Frequently, when you go to restaurants, menus list something like “Grilled Salmon with potatoes.”

But what kind of salmon is it? And wouldn’t you want to know?

Just as there are many different kinds of meat and a variety of ways that the meat may be raised, there are a lot of different kinds of salmon.

There are Pacific Salmon and Atlantic Salmon. Just about all the commercially available Atlantic Salmon for purchase is farmed. Farmed Atlantic Salmon comes from Norway, Chile, Scotland, Canada, and a number of other places. Note that Chile and Canada have farms on the Pacific Ocean, but they farm Atlantic Salmon there.

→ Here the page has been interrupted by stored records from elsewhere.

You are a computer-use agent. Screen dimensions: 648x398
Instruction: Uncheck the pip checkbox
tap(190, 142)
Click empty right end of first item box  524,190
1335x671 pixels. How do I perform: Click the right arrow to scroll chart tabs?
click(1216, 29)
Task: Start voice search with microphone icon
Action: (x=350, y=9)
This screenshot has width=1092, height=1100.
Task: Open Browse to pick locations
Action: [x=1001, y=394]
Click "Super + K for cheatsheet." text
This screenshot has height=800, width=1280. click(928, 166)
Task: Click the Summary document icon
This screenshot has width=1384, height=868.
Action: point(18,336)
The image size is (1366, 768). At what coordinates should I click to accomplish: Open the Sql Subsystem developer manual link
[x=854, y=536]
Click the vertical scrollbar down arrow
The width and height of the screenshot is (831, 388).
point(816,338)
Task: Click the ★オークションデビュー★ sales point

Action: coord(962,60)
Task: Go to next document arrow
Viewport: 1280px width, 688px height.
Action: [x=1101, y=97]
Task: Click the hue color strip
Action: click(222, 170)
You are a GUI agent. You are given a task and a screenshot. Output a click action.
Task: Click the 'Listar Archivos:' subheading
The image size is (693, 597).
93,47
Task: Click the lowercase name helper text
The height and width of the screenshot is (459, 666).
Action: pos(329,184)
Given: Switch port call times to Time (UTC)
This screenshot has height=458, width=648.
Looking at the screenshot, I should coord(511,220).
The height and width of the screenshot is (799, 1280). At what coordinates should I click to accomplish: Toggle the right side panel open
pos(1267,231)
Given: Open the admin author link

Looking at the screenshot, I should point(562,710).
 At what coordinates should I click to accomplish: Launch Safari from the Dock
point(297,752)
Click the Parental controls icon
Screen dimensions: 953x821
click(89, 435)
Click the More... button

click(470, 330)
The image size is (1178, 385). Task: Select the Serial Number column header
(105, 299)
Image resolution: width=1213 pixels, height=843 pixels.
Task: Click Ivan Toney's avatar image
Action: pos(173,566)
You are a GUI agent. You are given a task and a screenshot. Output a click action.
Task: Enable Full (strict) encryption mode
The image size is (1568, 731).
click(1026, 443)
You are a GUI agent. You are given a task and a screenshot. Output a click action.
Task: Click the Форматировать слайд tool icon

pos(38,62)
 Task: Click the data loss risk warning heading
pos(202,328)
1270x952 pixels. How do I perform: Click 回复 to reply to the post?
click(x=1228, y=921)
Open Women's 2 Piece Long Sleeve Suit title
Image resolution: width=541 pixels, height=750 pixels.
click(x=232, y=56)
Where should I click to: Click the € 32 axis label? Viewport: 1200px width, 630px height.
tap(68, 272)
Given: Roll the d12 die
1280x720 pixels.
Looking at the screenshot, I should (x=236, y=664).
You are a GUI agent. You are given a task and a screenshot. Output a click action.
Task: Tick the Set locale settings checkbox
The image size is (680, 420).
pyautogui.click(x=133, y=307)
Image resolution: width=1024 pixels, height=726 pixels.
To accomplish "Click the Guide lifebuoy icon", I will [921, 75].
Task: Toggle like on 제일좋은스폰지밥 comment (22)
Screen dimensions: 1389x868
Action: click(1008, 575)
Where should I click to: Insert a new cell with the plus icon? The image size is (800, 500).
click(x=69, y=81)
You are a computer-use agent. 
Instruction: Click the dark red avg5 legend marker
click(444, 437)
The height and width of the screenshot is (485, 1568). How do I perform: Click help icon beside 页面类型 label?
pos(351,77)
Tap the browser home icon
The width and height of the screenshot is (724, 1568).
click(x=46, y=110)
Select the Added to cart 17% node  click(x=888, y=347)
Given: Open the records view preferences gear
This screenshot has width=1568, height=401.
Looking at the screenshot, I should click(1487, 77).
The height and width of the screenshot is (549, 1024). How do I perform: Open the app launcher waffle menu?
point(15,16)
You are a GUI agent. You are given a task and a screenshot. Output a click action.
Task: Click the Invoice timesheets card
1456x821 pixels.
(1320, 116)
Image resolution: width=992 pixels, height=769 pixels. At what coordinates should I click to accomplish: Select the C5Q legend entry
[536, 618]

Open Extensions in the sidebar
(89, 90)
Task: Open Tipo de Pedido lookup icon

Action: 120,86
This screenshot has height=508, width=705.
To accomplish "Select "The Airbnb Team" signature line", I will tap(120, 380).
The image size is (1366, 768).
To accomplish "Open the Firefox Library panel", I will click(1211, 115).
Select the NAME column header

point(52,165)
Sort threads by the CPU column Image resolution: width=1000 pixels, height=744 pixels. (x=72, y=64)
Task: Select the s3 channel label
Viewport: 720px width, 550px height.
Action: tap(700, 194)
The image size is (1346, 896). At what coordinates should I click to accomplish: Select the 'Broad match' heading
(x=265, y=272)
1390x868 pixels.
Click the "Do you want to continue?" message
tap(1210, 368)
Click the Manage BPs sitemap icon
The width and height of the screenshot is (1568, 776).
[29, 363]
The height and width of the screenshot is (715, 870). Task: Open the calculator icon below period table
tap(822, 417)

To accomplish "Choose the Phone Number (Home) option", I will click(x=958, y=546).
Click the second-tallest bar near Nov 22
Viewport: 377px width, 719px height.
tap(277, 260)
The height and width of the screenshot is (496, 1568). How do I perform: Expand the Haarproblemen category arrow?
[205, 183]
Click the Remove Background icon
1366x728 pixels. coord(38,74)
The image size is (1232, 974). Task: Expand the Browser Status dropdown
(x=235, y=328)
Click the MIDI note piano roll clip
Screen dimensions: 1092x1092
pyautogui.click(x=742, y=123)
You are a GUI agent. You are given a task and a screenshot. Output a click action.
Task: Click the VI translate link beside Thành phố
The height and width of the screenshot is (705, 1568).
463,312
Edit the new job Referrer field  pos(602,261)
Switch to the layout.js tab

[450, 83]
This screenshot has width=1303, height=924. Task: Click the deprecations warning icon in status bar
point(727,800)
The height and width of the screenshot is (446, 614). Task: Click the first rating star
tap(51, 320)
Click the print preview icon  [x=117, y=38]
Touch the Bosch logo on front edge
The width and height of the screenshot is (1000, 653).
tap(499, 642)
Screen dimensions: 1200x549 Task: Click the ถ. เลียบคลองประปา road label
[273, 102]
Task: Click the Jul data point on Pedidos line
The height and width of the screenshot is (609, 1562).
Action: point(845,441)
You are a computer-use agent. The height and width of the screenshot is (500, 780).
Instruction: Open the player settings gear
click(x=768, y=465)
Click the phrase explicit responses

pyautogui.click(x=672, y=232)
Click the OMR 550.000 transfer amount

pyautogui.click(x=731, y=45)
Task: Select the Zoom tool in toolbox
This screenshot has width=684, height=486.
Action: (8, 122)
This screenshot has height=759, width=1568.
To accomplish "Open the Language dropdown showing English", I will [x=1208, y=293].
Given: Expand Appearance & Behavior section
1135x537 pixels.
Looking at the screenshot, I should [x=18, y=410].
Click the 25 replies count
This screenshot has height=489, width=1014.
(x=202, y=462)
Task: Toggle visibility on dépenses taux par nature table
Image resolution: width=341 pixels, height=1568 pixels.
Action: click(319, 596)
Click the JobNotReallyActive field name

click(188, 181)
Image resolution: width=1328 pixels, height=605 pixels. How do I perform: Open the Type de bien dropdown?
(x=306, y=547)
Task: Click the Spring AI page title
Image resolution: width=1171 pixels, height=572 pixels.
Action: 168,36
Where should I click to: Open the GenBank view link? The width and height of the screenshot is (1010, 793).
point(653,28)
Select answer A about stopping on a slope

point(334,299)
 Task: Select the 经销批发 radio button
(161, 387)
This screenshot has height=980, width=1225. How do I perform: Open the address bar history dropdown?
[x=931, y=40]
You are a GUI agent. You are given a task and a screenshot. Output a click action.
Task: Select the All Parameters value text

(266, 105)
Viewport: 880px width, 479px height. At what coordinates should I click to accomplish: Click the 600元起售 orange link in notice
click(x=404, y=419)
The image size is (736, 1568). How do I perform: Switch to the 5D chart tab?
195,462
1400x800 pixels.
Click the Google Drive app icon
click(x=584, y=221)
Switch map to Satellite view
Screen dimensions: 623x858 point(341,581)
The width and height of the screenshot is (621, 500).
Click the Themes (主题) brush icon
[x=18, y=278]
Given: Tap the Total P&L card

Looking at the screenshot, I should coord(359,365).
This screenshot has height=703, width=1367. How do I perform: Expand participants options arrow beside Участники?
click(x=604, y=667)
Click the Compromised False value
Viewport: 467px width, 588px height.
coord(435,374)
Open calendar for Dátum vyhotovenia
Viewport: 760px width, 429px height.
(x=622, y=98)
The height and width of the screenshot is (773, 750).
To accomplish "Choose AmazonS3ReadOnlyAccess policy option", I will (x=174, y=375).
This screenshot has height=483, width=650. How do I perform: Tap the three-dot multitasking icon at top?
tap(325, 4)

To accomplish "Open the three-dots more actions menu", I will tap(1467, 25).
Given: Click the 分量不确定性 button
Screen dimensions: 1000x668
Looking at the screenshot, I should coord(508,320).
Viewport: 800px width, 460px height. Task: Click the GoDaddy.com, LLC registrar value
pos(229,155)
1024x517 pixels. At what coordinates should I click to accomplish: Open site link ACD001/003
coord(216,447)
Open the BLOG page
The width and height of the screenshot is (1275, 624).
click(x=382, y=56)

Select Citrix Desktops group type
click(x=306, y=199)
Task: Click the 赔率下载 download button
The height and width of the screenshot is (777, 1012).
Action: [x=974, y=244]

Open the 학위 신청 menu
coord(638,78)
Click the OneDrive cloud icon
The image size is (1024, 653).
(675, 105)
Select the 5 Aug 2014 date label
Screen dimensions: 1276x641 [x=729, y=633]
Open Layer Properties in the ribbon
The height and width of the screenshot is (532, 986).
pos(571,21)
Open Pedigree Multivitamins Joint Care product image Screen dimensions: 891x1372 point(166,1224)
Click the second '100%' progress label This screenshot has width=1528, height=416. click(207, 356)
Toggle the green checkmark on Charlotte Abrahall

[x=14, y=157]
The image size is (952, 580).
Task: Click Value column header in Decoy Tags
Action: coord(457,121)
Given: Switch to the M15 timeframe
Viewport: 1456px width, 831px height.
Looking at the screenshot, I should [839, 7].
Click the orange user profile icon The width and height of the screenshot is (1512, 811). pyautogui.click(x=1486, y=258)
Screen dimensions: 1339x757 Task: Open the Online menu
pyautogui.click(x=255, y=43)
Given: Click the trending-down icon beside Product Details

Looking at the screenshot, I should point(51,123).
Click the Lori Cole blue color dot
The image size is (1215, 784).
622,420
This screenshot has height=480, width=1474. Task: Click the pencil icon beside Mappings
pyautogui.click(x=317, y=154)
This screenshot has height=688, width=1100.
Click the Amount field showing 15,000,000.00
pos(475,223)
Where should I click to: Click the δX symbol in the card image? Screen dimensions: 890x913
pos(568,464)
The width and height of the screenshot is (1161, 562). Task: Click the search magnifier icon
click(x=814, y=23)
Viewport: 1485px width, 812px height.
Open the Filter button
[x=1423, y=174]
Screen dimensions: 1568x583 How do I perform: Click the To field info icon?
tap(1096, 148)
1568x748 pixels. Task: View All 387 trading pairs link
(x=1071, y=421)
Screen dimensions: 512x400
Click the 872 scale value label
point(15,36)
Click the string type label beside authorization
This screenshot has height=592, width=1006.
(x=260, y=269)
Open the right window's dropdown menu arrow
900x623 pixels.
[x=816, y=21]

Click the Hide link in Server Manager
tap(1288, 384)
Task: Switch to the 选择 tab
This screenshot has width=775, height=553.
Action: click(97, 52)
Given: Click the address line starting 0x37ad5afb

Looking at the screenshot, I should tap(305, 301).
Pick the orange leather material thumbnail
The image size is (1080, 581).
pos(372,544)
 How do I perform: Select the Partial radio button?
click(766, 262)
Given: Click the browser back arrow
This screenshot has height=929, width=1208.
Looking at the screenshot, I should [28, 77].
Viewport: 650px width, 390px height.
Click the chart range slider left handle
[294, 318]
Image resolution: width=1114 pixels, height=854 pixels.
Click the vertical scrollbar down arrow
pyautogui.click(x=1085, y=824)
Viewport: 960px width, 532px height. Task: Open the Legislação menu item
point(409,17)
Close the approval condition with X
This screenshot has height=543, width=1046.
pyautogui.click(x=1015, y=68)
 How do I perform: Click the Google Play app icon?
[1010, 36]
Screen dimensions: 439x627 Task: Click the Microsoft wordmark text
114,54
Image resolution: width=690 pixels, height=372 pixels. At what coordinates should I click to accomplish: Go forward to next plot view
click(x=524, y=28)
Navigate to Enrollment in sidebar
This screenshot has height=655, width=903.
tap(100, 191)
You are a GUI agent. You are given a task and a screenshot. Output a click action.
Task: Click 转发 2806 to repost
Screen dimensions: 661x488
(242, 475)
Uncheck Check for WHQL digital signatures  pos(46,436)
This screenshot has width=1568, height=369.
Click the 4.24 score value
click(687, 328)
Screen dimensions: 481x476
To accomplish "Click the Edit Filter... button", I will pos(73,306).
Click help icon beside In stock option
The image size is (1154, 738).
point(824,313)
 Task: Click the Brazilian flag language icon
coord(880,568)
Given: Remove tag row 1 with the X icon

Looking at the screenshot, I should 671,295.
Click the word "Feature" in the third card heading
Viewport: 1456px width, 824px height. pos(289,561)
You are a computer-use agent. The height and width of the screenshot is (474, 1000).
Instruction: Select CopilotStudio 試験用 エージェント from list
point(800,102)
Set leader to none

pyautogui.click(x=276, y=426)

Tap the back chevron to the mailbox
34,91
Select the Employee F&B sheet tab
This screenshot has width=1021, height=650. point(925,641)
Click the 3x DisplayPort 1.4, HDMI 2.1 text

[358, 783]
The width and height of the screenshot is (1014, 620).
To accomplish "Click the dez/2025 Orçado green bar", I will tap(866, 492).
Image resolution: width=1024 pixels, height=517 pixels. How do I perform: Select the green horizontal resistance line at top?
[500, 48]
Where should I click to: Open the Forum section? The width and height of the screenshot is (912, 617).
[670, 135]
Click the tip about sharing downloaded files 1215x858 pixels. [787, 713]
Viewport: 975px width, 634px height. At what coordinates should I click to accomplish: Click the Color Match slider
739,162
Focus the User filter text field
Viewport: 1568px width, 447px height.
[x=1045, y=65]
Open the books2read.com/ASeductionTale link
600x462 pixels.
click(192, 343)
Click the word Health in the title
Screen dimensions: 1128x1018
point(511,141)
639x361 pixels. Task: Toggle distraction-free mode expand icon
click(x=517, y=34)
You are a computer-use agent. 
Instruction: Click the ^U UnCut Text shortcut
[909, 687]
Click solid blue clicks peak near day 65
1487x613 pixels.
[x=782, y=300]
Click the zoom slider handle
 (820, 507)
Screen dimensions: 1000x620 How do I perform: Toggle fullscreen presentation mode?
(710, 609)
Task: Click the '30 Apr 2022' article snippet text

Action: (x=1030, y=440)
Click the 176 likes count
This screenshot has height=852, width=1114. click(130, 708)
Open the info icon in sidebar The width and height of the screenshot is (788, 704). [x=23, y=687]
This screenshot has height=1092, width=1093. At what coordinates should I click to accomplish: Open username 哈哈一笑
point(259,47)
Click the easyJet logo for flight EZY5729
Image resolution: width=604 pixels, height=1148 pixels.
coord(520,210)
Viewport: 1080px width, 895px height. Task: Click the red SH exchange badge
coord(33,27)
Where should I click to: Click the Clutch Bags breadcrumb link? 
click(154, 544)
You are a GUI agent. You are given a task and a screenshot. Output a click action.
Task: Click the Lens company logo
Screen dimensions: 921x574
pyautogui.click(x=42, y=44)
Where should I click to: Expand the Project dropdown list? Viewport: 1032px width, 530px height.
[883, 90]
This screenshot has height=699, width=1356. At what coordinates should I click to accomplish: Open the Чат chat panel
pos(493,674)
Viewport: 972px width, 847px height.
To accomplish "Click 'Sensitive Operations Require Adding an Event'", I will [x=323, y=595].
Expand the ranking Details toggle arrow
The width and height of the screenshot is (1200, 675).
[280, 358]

Then there are Pacific Salmon, and the great majority of wild Pacific salmon are harvested in the state of Alaska. There are five species of Pacific Salmon. Keeping track of their names becomes confusing because there are several names for each of the five species: King Salmon (frequently also called Chinook Salmon), Coho Salmon (commonly known as Silver Salmon), Sockeye Salmon (also known as Reds), Pink Salmon (colloquially dubbed Humpies, short for Humpback), and Keta Salmon (also called Chums). Each of these wild Pacific salmon species have different characteristics and different flavors.

Describing the flavors of all of these salmon is a subjective endeavor. A wild salmon’s flavor might vary based on a number of factors, including:

  • How the salmon was caught
  • How the salmon was handled on the boat
  • How the salmon was processed
  • What was the cold chain like between the landing the fish and ending up on a diner’s plate
  • How the salmon was prepared

Wild-caught salmon are harvested in several different ways. Typically, they are caught in either gill nets, by purse seine nets, drift nets, or by hook and line (also known as trolling). There are varying levels of cleanliness and care on fishermen’s boats and handling procedures, which will affect quality. As a general rule, most fishing boats in Alaska are small family businesses. Because of this, the small fishing boats in Alaska tend to have a deep and humble pride in the livelihoods that they are leading and the seafood that they produce.

With regard to the different catch methods, typically a line-caught salmon should be of excellent quality because the salmon is by definition caught while the salmon are actively feeding. Troll-caught salmon should be ocean-bright and therefore not going through the degradation process that occurs when a salmon returns to its native stream to spawn. Trolling is a much “slower” catch method than harvesting salmon by net, which can catch hundreds or thousands of salmon at a time. The slower process of trolling allows fishermen to put more time into taking care of each fish, one fish at a time. The salmon are caught one hook, one fish at a time. By bleeding the salmon and gutting it once the salmon comes on board, the fishermen remove the parts of the fish that make its meat flavor taste off. There are a few net fishermen that bleed and gut their salmon, too, greatly increasing the chances of producing a quality salmon. But, in general, because of the extra care given to each salmon that comes with traditional hook and line fishing methods, a troll-caught or line-caught salmon is going to be the crème de la crème. Less than 2% of Alaskan salmon are line-caught, so they are indeed a special treat to be savored. Note that Alaska Gold Seafood comes from a cooperative of fishermen that primarily fish by hook and line methods. Our wild salmon is line-caught at the peak of its quality in the pristine waters of Alaska.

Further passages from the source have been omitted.